Author: Prof. Dr. Piotr Musialek
Institution: Department of Cardiovascular Diseases, Jagiellonian University, Kraków, Poland
Summary
This presentation analyzes key factors in carotid revascularization, focusing on the roles of carotid artery stenting (CAS) and carotid endarterectomy (CEA) in stroke risk reduction. Prof. Musialek proposes guidelines for evaluating the need for carotid revascularization and highlights technical features and use cases for different intervention strategies and protection devices. The recent advancements in “mesh” stents and proximal protection devices offer new opportunities for optimizing CAS outcomes.
Technical Differences Between CAS and CEA
• Comparison of CAS and CEA: In various clinical trials, although CAS use has increased in symptomatic patients, CEA is still considered the gold standard for stroke risk and restenosis prevention. However, second-generation “mesh” stents (e.g., CGuard and RoadSaver) significantly reduce CAS-related brain injury and thrombus burden, presenting new prospects for CAS.
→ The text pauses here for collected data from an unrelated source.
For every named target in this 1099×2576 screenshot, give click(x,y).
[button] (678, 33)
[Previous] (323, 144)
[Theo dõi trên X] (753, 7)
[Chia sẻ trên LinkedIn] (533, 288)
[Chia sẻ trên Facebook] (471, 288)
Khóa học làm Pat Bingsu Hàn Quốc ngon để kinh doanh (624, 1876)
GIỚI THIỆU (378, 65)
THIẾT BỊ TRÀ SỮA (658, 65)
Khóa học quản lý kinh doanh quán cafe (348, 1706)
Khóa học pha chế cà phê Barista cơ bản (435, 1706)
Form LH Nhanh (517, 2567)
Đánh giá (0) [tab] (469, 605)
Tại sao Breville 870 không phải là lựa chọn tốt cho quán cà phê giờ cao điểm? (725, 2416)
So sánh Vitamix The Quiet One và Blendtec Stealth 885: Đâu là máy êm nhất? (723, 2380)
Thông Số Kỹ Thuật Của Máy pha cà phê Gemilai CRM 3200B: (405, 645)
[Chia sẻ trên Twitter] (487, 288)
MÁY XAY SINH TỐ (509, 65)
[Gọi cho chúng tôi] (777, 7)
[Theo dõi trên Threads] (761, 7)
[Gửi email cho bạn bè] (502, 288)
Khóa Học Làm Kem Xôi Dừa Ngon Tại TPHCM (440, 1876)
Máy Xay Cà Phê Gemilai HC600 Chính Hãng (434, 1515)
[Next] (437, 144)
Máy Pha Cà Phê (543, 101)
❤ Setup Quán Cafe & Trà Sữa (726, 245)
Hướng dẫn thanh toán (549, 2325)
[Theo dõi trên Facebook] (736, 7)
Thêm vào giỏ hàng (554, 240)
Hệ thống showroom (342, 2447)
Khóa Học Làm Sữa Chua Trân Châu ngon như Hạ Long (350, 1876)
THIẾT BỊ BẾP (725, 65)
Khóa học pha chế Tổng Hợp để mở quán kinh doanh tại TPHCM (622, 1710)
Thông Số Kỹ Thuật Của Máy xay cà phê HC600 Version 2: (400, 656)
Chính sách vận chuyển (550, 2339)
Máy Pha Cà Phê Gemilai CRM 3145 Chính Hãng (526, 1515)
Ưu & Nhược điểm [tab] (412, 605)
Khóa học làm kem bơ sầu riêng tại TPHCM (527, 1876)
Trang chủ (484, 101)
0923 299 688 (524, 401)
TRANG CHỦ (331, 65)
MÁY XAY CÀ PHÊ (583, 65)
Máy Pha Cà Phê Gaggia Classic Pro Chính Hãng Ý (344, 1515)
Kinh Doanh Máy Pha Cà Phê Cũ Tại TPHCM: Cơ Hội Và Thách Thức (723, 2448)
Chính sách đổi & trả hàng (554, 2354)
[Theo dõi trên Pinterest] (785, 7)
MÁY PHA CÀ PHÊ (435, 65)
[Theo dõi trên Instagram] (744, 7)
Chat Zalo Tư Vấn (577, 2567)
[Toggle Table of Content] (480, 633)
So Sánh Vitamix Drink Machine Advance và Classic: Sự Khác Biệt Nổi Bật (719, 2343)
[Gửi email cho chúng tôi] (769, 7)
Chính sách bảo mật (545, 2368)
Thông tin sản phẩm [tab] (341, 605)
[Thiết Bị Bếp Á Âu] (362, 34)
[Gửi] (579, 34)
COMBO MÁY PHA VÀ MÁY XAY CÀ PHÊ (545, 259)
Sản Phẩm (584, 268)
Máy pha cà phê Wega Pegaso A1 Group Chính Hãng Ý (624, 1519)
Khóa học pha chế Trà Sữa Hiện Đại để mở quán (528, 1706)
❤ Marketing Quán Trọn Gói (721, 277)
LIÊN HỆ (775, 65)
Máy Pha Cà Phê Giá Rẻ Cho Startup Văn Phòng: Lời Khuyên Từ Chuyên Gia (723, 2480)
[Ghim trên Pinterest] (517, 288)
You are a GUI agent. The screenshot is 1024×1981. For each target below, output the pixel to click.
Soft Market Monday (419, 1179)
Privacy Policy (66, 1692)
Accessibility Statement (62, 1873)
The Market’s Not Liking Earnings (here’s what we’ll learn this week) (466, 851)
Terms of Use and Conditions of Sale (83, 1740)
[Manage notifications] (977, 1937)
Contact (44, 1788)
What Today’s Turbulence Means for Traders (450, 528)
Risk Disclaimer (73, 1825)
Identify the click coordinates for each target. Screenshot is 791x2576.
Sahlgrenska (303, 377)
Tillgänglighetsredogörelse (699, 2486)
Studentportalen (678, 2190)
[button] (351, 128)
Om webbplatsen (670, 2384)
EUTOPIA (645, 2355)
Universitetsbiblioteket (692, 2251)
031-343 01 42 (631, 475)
• Advantages of Proximal Protection Devices: For CAS procedures, proximal protection devices effectively prevent most microembolizations, improving outcomes in high-risk lesion patients and narrowing the gap between CAS and CEA.
Clinical Data and Meta-Analysis
• CARMEN Study: A meta-analysis involving 68,422 patients showed that second-generation stents improved both short- and long-term outcomes compared to single-layer stents (SGS). Notably, the CGuard MicroNET-covered stent demonstrated superior stroke and restenosis prevention compared to single-layer stents and traditional CEA.
• CGUARDIANS Study: The CGUARDIANS trial reported a 30-day stroke and mortality rate of 0.95% for CGuard stents, significantly lower than the 2.4% stroke rate in CEA from the ACST-2 study, supporting the potential of mesh stents for high-risk patients.
Conclusion
1. Although CEA remains widely regarded as the “gold standard” for treating carotid stenosis, the improvements in second-generation mesh stents and proximal protection devices have progressively enhanced CAS efficacy.
2. Meta-analyses indicate that mesh stents effectively reduce microembolization risk, making them a viable option for patients with complex lesions.
3. With further randomized controlled trial data, CAS may emerge as the preferred option for certain high-risk patients.